=== Given exercise 1 ===
Set down the rows exactly as they appear, beginning at the first row and stopping after the line that contains "Looking at the screenshot, I should point(555,158).".

The National Era
G[amaliel] B[ailey]
Washington, D.C.: 14 July 1853


LONDON, June 24, 1853.

  . . . I have lately learned some interesting particulars in relation to the republication of Uncle Tom's Cabin, and other American works. Mrs. Stowe's novel was reprinted in May, 1852; two months were required to get it in circulation; during July and August it had a fair run, which rapidly increased till it reached its height in November: since then the demand has declined. Clark, Beeton, & Co, an enterprising London firm, have issued six editions, comprising an aggregate of 597,000 copies. About the same number has been printed by other publishers here, making an aggregate of nearly 1,200,000 copies—a circulation larger than ever attained in the same time by any work in England, native or foreign.

  It is worthy of remark, that the two most successful works of the year in the English market have been "Uncle Tom's Cabin," and "The Wide, Wide World," both American, and both by women, both the first novels by their authors. Miss Wetherill's book was reprinted here before Mrs. Stowe's, but had no considerable circulation, as I am informed, till the latter had aroused the public mind. It has now a circulation of 300,000. The Pickwick Papers, in their day, hardly reached a fifth of this; but the world did not then go so much by steam as it does now. The next most successful book is the "White Slave," by our countryman, Hildreth, three editions of which have been issued by the firm named above, numbering 200,000 copies.

=== Supplied material ===
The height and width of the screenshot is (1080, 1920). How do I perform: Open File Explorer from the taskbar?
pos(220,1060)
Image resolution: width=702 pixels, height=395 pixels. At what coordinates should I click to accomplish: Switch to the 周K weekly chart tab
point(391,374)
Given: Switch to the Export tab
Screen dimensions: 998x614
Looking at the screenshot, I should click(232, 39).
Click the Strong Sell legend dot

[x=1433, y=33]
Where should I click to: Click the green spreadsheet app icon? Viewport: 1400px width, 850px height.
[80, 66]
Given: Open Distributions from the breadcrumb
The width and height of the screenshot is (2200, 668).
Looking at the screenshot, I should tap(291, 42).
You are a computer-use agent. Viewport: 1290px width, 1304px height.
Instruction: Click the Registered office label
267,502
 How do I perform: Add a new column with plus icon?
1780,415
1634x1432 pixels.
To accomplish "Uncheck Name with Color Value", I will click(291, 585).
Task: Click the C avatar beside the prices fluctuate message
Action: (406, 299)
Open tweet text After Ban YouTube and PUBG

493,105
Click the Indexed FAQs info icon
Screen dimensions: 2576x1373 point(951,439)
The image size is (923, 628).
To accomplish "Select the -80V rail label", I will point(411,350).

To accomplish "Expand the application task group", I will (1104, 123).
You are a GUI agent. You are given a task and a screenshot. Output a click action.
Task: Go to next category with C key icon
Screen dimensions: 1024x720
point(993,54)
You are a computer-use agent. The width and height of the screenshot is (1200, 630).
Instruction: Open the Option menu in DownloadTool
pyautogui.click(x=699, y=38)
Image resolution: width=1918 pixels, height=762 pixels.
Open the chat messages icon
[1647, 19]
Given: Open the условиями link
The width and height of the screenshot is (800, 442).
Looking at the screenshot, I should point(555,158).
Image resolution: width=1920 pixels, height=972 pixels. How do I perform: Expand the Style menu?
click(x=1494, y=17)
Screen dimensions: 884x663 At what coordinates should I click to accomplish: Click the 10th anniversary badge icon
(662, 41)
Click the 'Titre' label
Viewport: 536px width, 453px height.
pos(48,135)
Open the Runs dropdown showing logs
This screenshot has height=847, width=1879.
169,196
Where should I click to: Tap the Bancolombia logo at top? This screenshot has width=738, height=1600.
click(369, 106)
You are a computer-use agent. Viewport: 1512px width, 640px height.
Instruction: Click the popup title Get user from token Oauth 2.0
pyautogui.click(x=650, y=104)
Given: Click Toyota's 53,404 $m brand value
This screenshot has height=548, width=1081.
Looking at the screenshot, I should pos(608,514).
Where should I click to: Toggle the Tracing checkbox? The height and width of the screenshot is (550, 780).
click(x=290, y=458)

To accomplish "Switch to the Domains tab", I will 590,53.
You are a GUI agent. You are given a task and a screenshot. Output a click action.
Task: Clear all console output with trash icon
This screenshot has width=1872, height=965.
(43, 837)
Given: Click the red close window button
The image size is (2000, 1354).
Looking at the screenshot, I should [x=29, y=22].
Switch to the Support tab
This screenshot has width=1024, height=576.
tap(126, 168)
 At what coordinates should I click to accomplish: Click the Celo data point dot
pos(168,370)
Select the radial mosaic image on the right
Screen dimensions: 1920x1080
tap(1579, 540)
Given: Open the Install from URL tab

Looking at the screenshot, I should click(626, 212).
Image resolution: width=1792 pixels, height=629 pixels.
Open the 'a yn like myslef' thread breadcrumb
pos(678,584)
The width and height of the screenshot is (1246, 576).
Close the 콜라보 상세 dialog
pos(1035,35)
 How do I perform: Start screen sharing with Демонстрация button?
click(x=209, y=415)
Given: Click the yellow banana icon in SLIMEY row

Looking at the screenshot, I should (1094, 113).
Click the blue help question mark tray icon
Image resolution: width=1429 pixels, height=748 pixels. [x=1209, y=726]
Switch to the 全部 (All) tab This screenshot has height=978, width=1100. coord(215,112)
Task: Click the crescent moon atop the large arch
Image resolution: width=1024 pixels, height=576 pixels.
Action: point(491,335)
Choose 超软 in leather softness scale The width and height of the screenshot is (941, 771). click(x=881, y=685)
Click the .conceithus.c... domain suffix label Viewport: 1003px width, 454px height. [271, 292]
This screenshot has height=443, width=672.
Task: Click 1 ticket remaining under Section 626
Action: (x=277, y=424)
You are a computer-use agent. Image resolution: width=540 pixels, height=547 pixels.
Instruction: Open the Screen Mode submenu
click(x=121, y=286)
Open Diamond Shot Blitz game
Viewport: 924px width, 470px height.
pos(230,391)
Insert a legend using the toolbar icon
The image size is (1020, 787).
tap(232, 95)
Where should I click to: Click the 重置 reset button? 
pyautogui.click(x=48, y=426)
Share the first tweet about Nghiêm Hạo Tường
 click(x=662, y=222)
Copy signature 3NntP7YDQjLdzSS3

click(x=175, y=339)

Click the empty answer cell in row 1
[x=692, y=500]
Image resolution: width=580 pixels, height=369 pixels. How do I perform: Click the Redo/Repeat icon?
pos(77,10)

=== Given exercise 2 ===
List every book title named in the London letter on American reprints.

=== Right answer 1 ===
The height and width of the screenshot is (1080, 1920). How do I perform: Open File Explorer from the taskbar?
pos(220,1060)
Image resolution: width=702 pixels, height=395 pixels. At what coordinates should I click to accomplish: Switch to the 周K weekly chart tab
point(391,374)
Given: Switch to the Export tab
Screen dimensions: 998x614
Looking at the screenshot, I should click(232, 39).
Click the Strong Sell legend dot

[x=1433, y=33]
Where should I click to: Click the green spreadsheet app icon? Viewport: 1400px width, 850px height.
[80, 66]
Given: Open Distributions from the breadcrumb
The width and height of the screenshot is (2200, 668).
Looking at the screenshot, I should tap(291, 42).
You are a computer-use agent. Viewport: 1290px width, 1304px height.
Instruction: Click the Registered office label
267,502
 How do I perform: Add a new column with plus icon?
1780,415
1634x1432 pixels.
To accomplish "Uncheck Name with Color Value", I will click(291, 585).
Task: Click the C avatar beside the prices fluctuate message
Action: (406, 299)
Open tweet text After Ban YouTube and PUBG

493,105
Click the Indexed FAQs info icon
Screen dimensions: 2576x1373 point(951,439)
The image size is (923, 628).
To accomplish "Select the -80V rail label", I will point(411,350).

To accomplish "Expand the application task group", I will (1104, 123).
You are a GUI agent. You are given a task and a screenshot. Output a click action.
Task: Go to next category with C key icon
Screen dimensions: 1024x720
point(993,54)
You are a computer-use agent. The width and height of the screenshot is (1200, 630).
Instruction: Open the Option menu in DownloadTool
pyautogui.click(x=699, y=38)
Image resolution: width=1918 pixels, height=762 pixels.
Open the chat messages icon
[1647, 19]
Given: Open the условиями link
The width and height of the screenshot is (800, 442).
Looking at the screenshot, I should point(555,158).

=== Right answer 2 ===
Uncle Tom's Cabin
The Wide, Wide World
The Pickwick Papers
White Slave